◆ Your goal
From the data that follows, print exactly the lines starting at the one containing "Image resolution: width=130, height=2576." and ending at the one containing "Commercial Projects in Delhi (40, 2127)"; include both of them and nothing more.

◆ Data for the task

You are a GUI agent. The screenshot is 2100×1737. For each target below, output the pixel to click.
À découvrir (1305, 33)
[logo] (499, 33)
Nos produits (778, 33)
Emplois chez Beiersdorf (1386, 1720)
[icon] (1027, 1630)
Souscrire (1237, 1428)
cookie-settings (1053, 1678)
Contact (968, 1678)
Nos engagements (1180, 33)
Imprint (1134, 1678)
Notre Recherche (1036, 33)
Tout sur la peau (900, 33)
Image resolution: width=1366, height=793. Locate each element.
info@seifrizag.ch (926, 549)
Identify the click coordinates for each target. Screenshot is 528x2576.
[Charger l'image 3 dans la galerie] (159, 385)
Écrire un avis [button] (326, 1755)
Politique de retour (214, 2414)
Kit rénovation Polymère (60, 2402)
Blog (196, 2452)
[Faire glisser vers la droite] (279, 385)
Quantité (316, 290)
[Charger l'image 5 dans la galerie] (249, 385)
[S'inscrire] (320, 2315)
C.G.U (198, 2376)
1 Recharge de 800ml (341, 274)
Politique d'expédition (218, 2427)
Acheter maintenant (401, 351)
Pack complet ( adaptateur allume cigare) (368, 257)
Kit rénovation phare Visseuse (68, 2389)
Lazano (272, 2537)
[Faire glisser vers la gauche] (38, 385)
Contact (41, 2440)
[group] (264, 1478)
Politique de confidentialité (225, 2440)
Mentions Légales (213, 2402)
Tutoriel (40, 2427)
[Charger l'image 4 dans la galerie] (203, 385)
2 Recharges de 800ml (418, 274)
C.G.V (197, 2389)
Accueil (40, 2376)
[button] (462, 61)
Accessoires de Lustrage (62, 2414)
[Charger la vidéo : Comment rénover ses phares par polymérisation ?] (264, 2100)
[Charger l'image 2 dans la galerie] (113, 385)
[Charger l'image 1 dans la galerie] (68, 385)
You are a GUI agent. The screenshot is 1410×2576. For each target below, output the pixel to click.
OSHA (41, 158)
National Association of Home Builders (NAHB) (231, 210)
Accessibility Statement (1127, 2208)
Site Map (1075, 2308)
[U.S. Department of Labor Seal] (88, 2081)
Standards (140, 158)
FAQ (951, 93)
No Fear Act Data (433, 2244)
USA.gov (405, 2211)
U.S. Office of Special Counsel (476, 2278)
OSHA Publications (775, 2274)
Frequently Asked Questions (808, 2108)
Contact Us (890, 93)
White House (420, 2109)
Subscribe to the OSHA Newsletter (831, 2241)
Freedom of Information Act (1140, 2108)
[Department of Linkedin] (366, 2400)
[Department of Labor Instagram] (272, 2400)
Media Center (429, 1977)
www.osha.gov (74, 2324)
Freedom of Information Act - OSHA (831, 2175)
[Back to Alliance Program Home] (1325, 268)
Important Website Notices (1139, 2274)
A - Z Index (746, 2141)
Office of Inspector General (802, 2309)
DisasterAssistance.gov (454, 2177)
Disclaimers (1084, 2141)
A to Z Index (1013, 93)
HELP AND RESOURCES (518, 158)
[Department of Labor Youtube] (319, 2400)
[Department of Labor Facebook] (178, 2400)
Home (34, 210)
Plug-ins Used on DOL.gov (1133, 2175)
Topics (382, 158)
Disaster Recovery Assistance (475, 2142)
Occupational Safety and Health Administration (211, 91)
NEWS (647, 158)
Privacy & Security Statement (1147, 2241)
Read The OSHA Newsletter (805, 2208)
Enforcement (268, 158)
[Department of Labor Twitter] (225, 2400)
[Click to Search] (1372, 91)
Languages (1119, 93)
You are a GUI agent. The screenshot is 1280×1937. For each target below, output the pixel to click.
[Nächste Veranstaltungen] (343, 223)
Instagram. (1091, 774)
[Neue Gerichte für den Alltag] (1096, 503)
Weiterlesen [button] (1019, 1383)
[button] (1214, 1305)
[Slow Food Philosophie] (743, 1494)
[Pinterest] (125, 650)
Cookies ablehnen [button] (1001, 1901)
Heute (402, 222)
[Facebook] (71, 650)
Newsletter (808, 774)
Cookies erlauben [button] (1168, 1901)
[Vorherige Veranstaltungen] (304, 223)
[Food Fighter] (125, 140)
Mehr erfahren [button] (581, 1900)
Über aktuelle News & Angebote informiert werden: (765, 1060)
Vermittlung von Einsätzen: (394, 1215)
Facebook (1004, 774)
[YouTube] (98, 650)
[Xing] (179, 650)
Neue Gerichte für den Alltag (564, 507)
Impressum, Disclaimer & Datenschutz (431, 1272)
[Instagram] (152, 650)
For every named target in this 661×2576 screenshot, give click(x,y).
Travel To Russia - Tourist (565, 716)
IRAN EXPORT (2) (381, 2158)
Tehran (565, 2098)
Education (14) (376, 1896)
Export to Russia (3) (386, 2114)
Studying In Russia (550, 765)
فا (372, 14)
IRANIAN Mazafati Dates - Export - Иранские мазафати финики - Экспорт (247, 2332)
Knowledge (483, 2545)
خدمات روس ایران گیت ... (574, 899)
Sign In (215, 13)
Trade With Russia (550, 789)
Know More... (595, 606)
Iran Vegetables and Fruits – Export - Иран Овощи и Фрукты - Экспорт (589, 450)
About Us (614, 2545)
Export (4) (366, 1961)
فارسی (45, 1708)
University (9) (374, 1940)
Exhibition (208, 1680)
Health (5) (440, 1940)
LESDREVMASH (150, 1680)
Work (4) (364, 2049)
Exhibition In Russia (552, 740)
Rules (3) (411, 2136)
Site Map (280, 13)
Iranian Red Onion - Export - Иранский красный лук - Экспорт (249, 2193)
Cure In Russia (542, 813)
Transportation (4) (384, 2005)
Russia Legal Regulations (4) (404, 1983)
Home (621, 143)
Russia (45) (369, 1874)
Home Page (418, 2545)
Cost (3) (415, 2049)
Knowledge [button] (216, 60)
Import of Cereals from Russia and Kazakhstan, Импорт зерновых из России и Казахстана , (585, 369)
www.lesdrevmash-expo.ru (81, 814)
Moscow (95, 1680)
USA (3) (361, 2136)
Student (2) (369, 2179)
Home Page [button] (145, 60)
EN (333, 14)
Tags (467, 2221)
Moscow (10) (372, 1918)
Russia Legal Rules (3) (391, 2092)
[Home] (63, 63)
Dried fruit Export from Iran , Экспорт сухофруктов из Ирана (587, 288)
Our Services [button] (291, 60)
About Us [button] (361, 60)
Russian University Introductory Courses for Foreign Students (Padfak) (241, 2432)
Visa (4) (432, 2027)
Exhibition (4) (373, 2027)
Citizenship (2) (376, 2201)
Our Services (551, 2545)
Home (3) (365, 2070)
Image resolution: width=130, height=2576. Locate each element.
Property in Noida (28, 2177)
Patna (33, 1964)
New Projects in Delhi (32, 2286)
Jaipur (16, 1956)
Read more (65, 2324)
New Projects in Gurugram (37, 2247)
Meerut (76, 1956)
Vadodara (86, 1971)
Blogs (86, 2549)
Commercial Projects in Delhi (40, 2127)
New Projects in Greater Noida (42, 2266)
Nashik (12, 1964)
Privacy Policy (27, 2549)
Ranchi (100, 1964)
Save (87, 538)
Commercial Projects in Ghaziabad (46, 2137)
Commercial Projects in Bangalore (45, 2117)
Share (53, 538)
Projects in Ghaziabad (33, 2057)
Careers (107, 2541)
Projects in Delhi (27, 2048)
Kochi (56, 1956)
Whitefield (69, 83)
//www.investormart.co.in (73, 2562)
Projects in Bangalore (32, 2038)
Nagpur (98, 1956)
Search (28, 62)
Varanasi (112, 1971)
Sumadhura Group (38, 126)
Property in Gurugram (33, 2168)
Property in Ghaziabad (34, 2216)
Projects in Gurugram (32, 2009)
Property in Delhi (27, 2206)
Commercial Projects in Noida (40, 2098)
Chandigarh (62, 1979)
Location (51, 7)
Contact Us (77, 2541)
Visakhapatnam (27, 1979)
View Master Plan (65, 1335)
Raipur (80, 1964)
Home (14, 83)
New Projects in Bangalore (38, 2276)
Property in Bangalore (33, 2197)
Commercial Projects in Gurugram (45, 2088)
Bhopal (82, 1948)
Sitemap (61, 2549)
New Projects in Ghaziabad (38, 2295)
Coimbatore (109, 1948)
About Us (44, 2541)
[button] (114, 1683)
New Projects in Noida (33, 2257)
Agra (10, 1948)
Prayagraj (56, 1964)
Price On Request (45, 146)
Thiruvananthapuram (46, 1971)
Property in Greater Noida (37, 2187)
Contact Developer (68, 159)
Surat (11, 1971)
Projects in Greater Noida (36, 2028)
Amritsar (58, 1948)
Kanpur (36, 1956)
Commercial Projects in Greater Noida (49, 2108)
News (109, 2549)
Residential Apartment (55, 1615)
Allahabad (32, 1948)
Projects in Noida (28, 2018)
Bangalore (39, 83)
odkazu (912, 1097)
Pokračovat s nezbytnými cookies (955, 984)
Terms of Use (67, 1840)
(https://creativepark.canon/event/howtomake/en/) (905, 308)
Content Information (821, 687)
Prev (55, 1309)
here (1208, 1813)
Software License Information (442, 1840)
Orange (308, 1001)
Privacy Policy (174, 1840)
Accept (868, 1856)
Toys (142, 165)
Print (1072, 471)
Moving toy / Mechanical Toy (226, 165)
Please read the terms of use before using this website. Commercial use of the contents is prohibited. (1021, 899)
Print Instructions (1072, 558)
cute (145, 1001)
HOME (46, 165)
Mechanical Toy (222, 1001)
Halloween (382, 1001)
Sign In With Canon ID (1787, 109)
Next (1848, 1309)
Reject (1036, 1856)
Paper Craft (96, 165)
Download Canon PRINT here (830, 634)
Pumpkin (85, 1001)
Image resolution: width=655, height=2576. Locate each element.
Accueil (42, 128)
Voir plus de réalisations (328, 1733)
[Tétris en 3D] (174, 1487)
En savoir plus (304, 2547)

◆ Finished task
Image resolution: width=130, height=2576. Locate each element.
Property in Noida (28, 2177)
Patna (33, 1964)
New Projects in Delhi (32, 2286)
Jaipur (16, 1956)
Read more (65, 2324)
New Projects in Gurugram (37, 2247)
Meerut (76, 1956)
Vadodara (86, 1971)
Blogs (86, 2549)
Commercial Projects in Delhi (40, 2127)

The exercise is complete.